Stored records:
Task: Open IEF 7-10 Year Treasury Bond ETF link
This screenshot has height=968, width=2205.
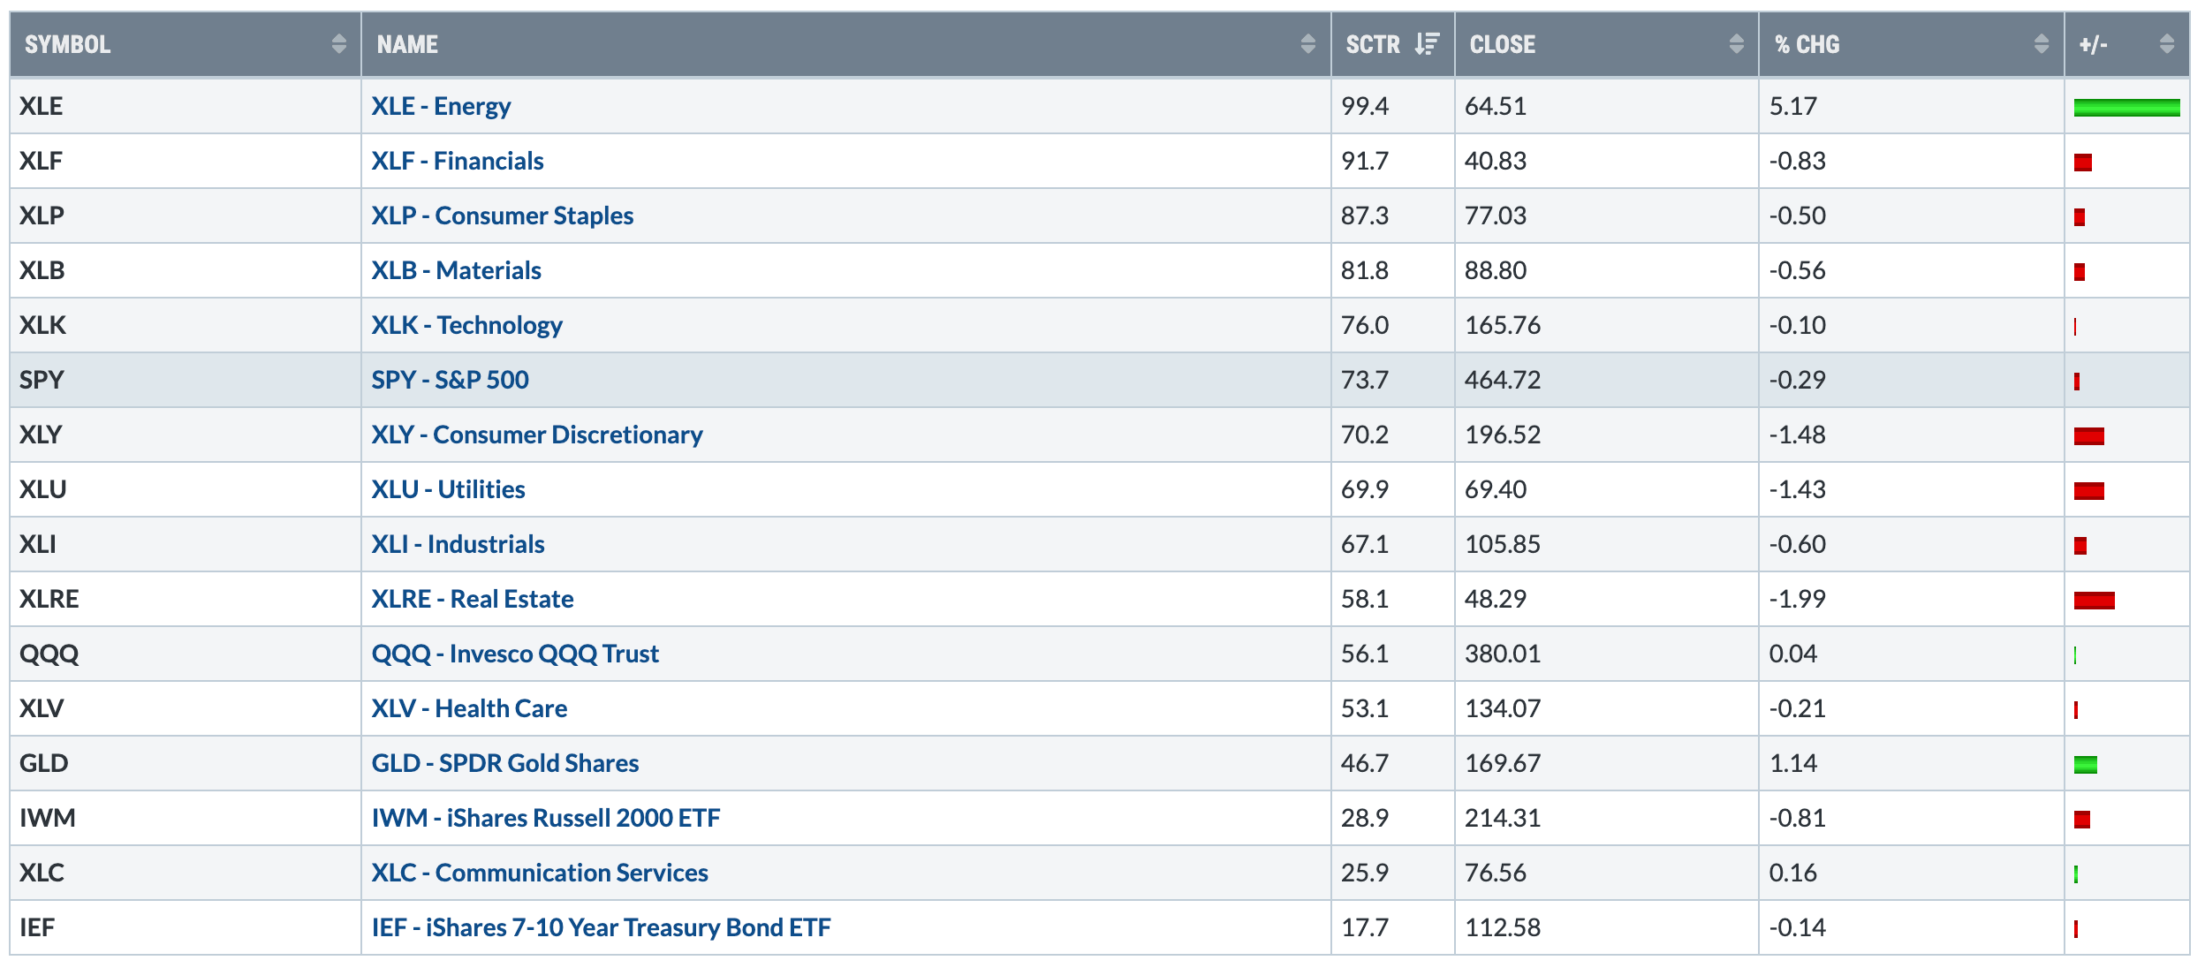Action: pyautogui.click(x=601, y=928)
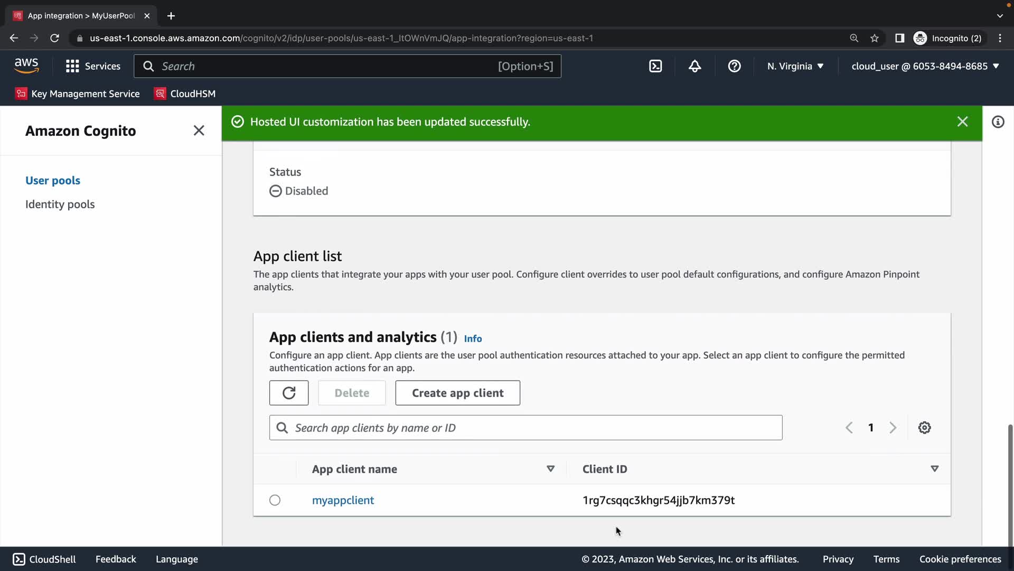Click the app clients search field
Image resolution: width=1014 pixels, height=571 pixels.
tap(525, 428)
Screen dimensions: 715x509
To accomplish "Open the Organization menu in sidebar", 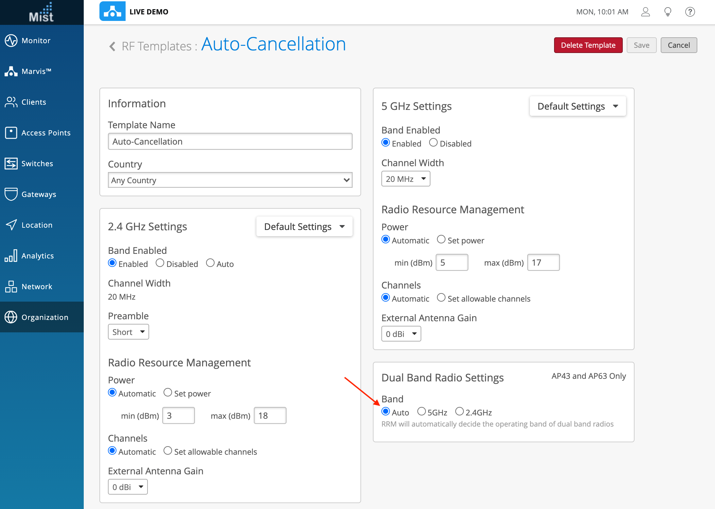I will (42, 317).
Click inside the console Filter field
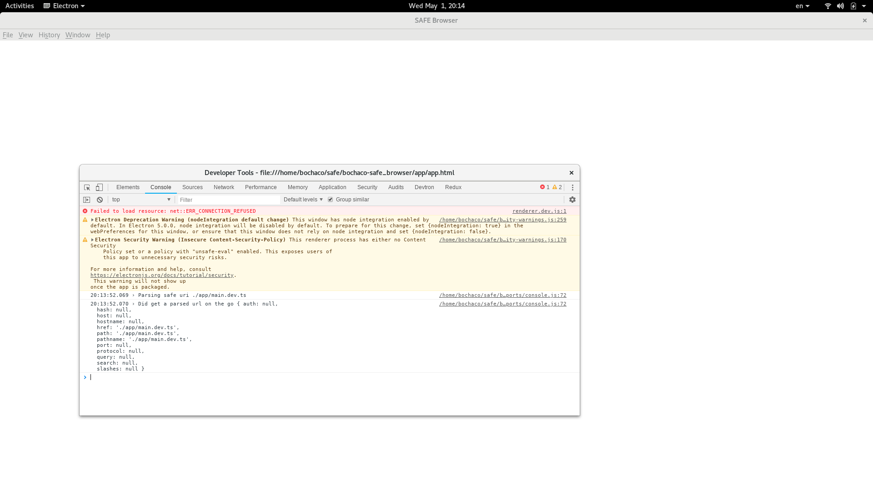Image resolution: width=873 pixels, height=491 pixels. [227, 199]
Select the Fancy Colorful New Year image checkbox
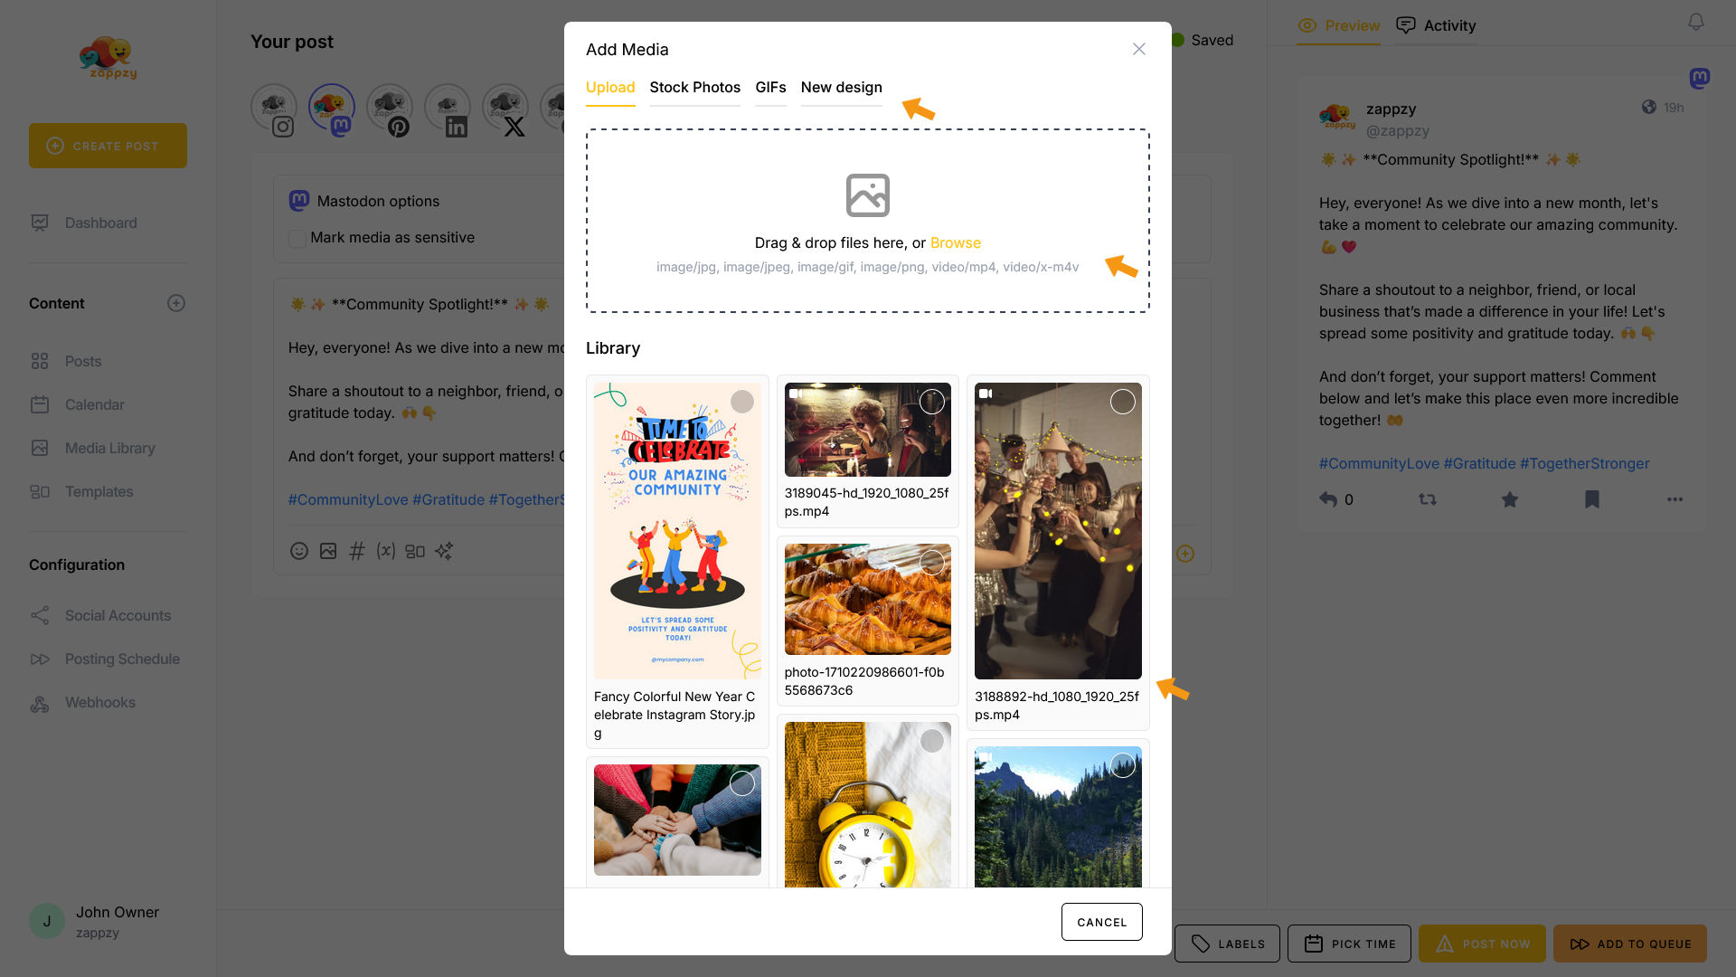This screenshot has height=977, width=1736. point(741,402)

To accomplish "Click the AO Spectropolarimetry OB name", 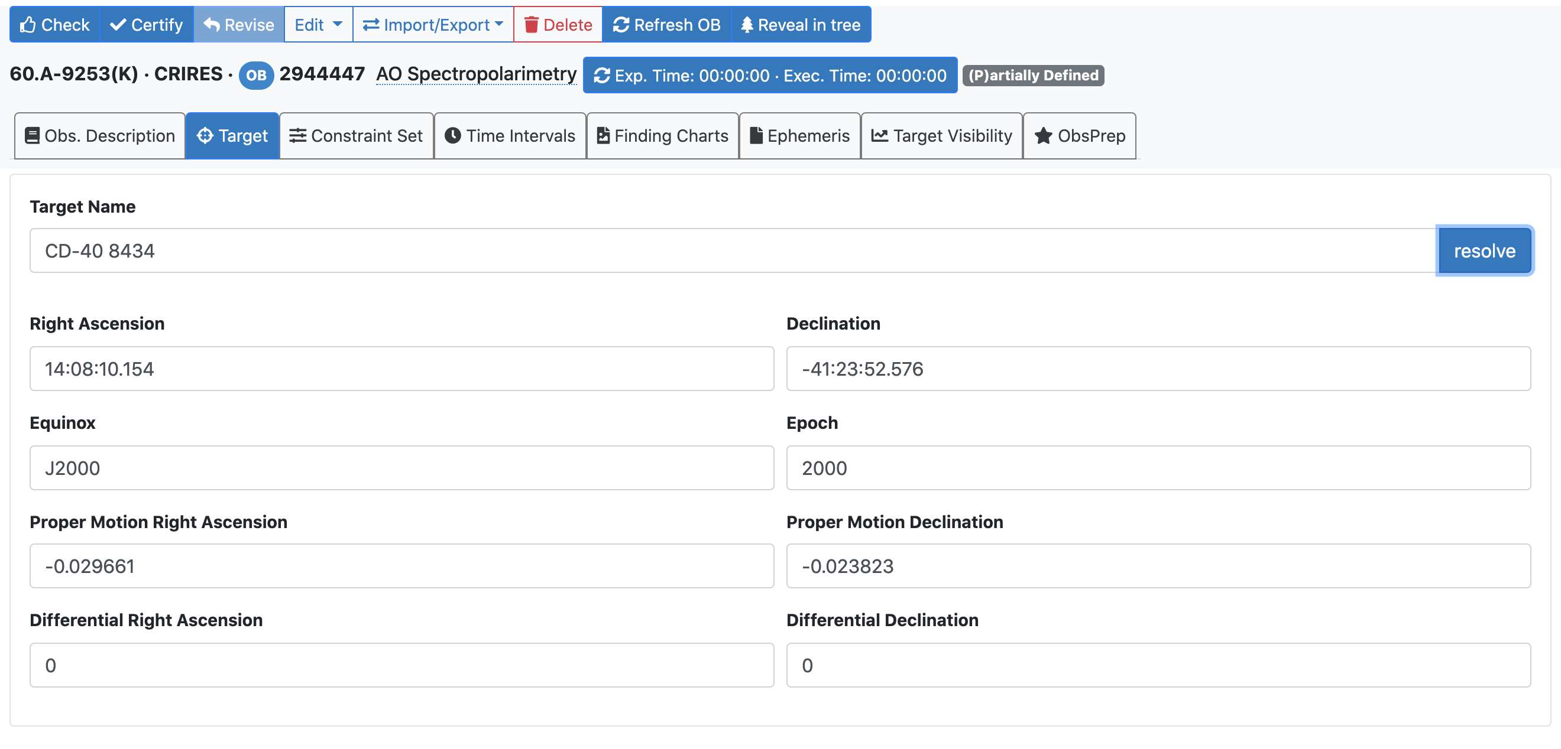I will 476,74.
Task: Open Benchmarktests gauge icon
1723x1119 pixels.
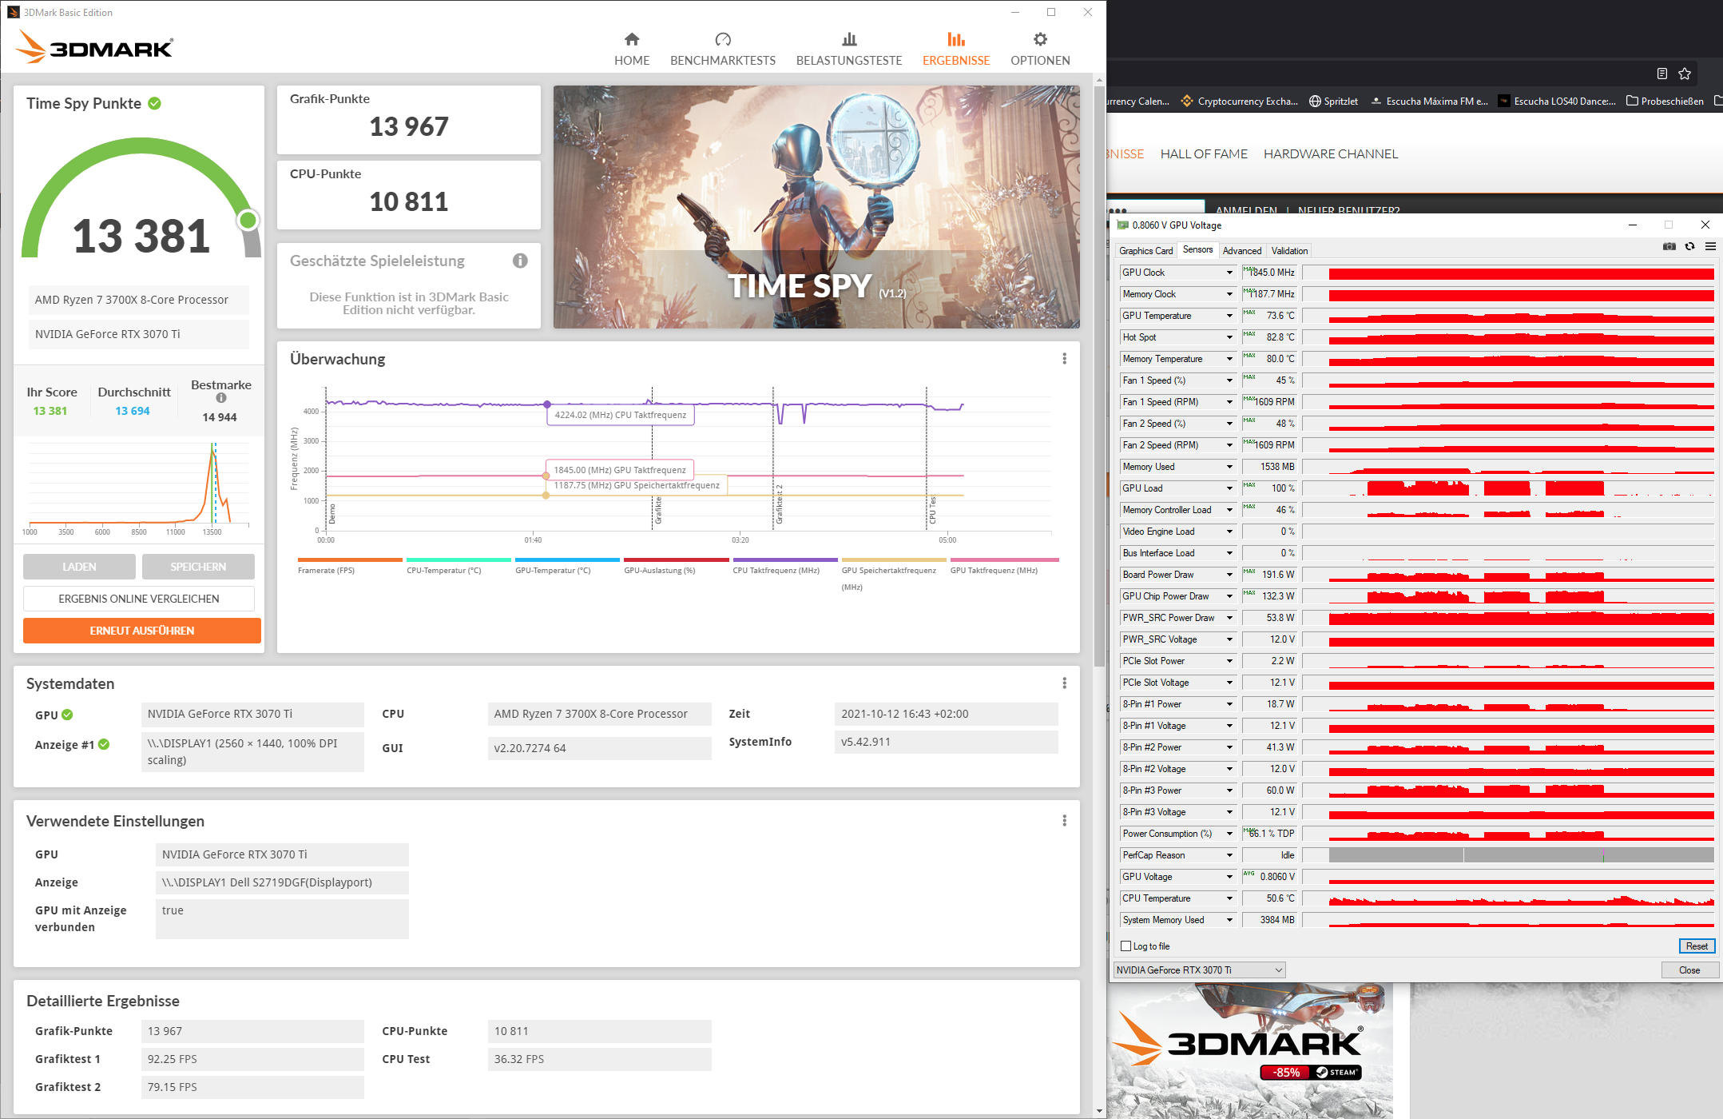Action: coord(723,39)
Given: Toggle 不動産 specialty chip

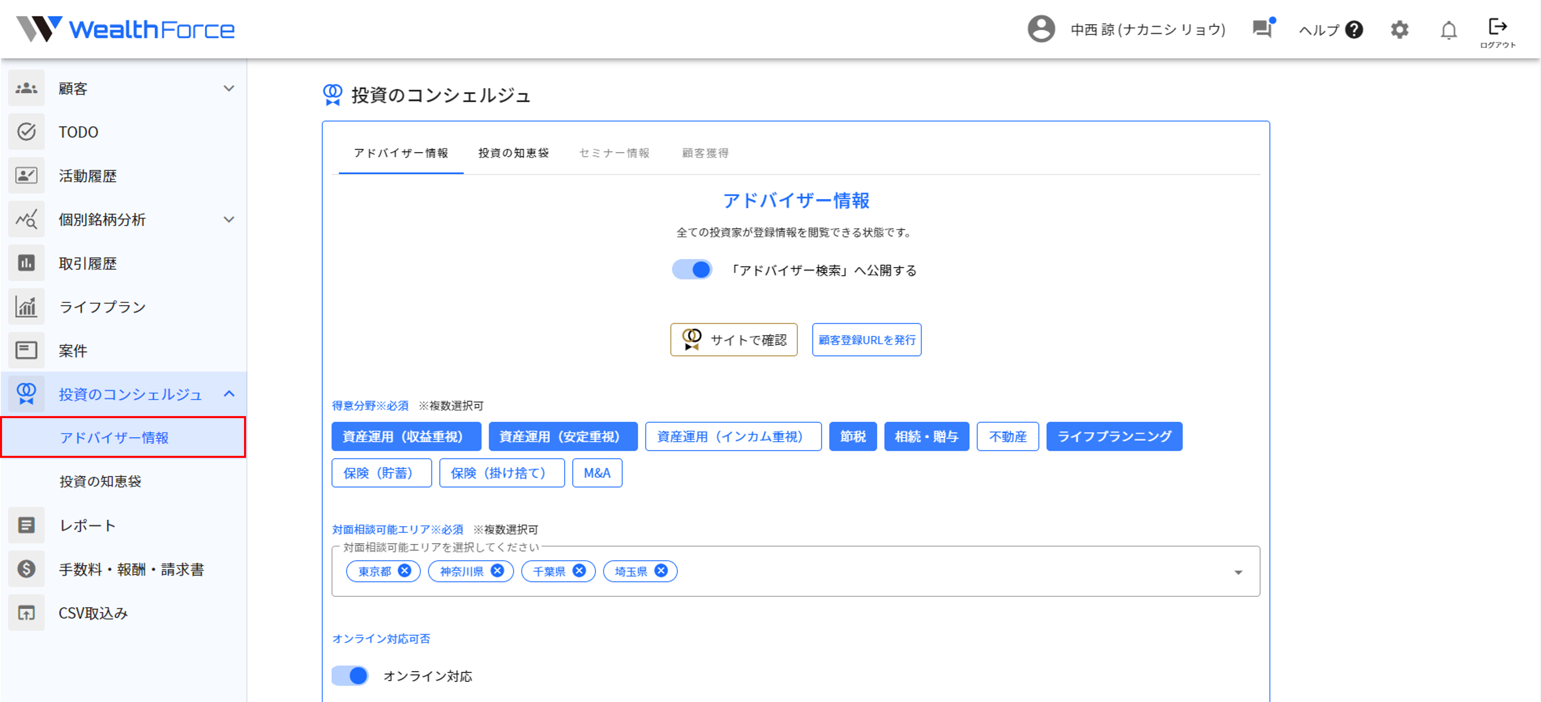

:: Work request ::
Scan the records above for the string "Task", and copy every line where it turns up.

:: Answer section ::
Task: Open IEF 7-10 Year Treasury Bond ETF link
Task: Open Benchmarktests gauge icon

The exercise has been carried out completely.